Using the data that follows, report how many lines include "computer"; output no other text.

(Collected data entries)
§ §

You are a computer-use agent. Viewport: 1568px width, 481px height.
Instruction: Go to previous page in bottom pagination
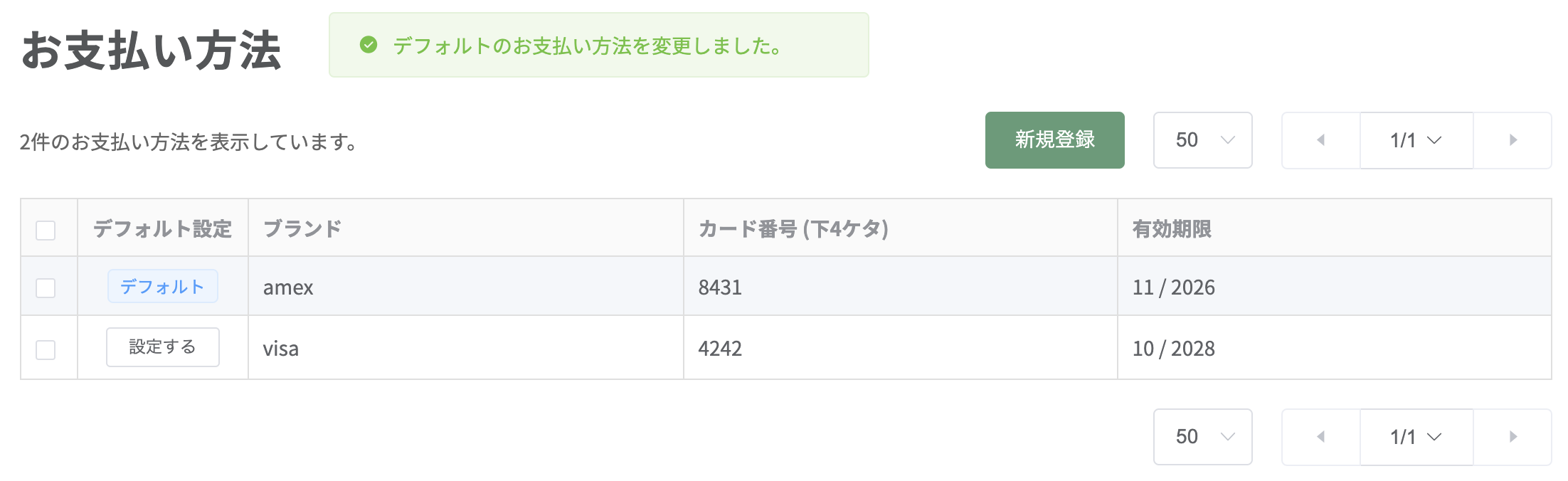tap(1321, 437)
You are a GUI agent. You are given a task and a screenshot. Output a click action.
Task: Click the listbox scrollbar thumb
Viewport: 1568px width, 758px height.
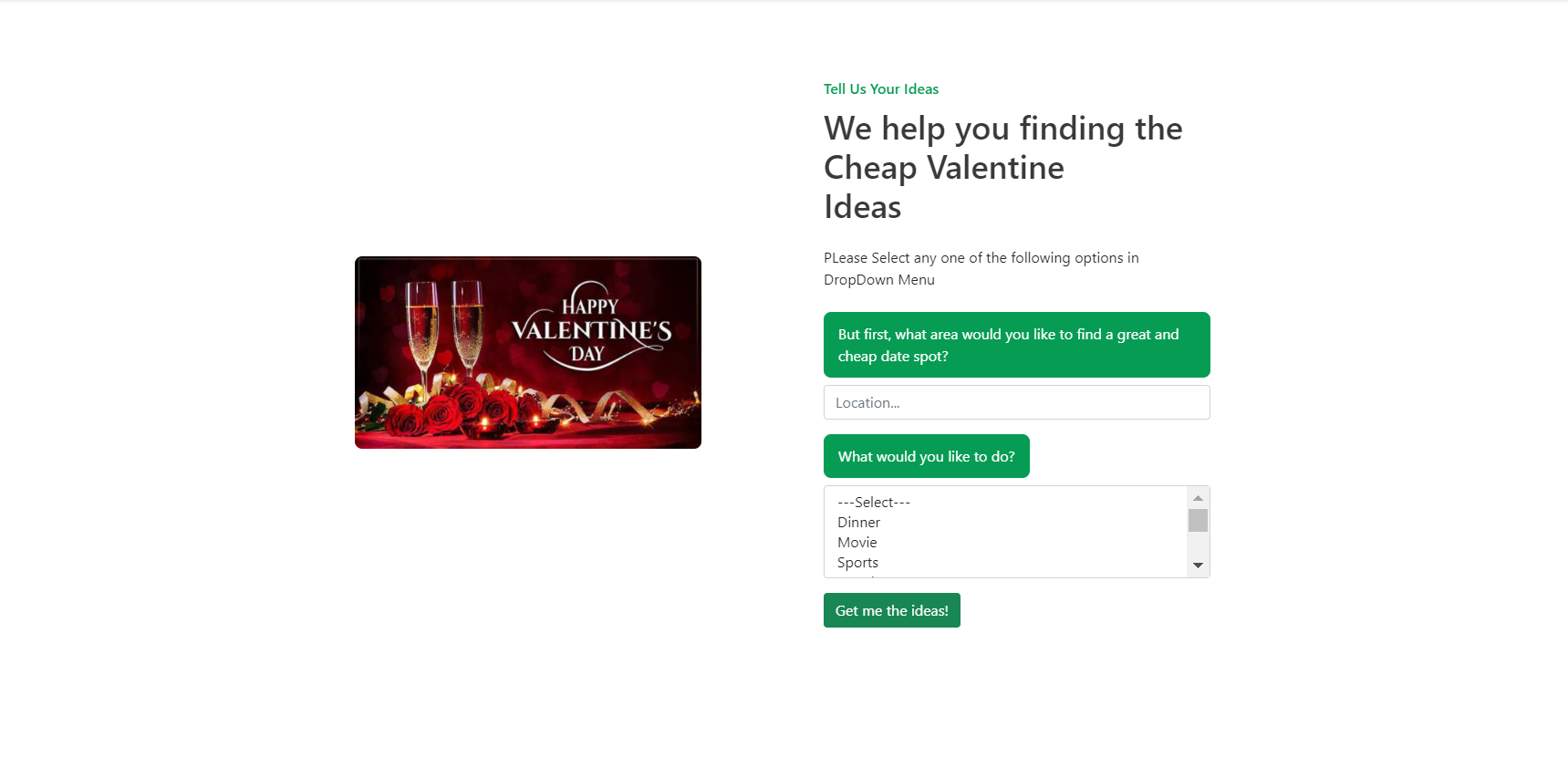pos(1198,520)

§ §

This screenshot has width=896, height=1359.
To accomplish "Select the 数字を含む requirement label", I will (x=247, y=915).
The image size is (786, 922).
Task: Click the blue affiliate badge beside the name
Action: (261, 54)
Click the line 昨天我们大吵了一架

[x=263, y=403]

§ §

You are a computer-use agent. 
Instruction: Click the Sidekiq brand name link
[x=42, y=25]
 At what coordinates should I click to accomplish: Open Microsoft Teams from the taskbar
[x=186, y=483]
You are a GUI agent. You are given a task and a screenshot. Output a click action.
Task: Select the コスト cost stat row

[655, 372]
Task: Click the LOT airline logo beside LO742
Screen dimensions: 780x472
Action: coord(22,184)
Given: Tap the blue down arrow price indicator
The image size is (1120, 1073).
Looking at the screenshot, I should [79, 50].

§ §

_WRITTEN RESPONSE_. 2